Programa visa ampliar reforma agrária e resolver conflitos no campo

por Marina Milani
Publicado em 16/04/2024, às 08h55
Em meio às ocupações promovidas pelo MST (Movimento dos Trabalhadores Sem-Terra) no evento denominado Abril Vermelho, o governo federal lançou nesta segunda-feira o programa Terra da Gente. O programa tem como objetivo criar "prateleiras de terra" para ampliar e agilizar a reforma agrária no Brasil.
A cerimônia de lançamento, realizada no Palácio do Planalto, contou com a presença do presidente da República, Luiz Inácio Lula da Silva (PT), do ministro do Desenvolvimento Agrário e Agricultura Familiar, Paulo Teixeira, e do presidente do Incra (Instituto Nacional de Colonização e Reforma Agrária), César Aldrighi.
Além de definir e disponibilizar terras para o assentamento de famílias que desejam viver e trabalhar no campo, o programa Terra da Gente tem como propósito resolver conflitos agrários e contribuir para o aumento da produção de alimentos no país.
Em suas declarações, o presidente Lula destacou: "Isso não invalida a continuidade da luta pela reforma agrária.

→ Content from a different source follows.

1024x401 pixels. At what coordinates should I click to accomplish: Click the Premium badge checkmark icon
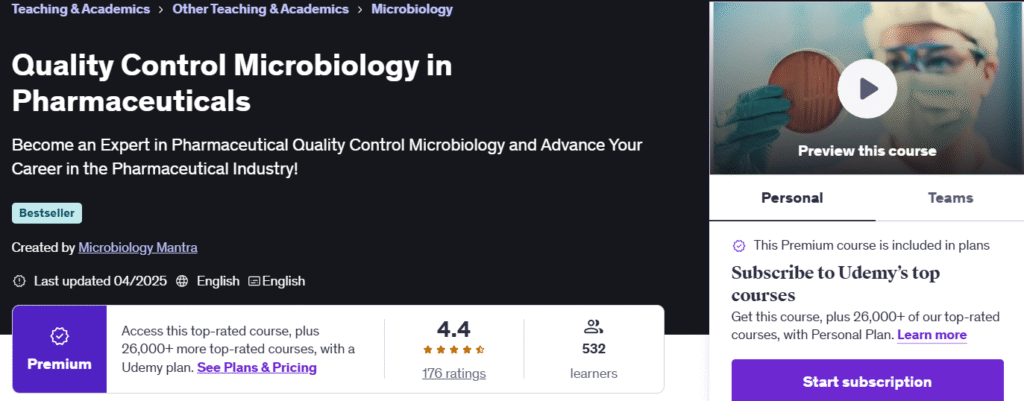[x=59, y=336]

Mas o que nós queremos fazer é mostrar aos olhos do Brasil o que a gente pode utilizar sem muita briga. Isso sem pedir para ninguém deixar de brigar".
O decreto que institui o programa organiza diversas formas de obtenção e destinação de terras, abrangendo áreas já adquiridas, em processo de aquisição, passíveis de adjudicação por dívidas com a União, imóveis improdutivos, imóveis de bancos e empresas públicas, áreas de ilícitos, terras públicas federais, terras doadas e imóveis estaduais que podem ser usados como pagamento de dívidas com a União, e terras financiadas pelo Programa Nacional de Crédito Fundiário.
Estima-se que até 2026, o programa beneficiará 295 mil famílias agricultoras. Para o ano de 2024, está previsto um orçamento de R$ 520 milhões para a aquisição de imóveis, beneficiando 73 mil famílias.
Durante o lançamento do programa, foram anunciados nove novos assentamentos de reforma agrária em diferentes estados do país, além da entrega de um título definitivo de área e a transferência de uma fazenda para o Incra.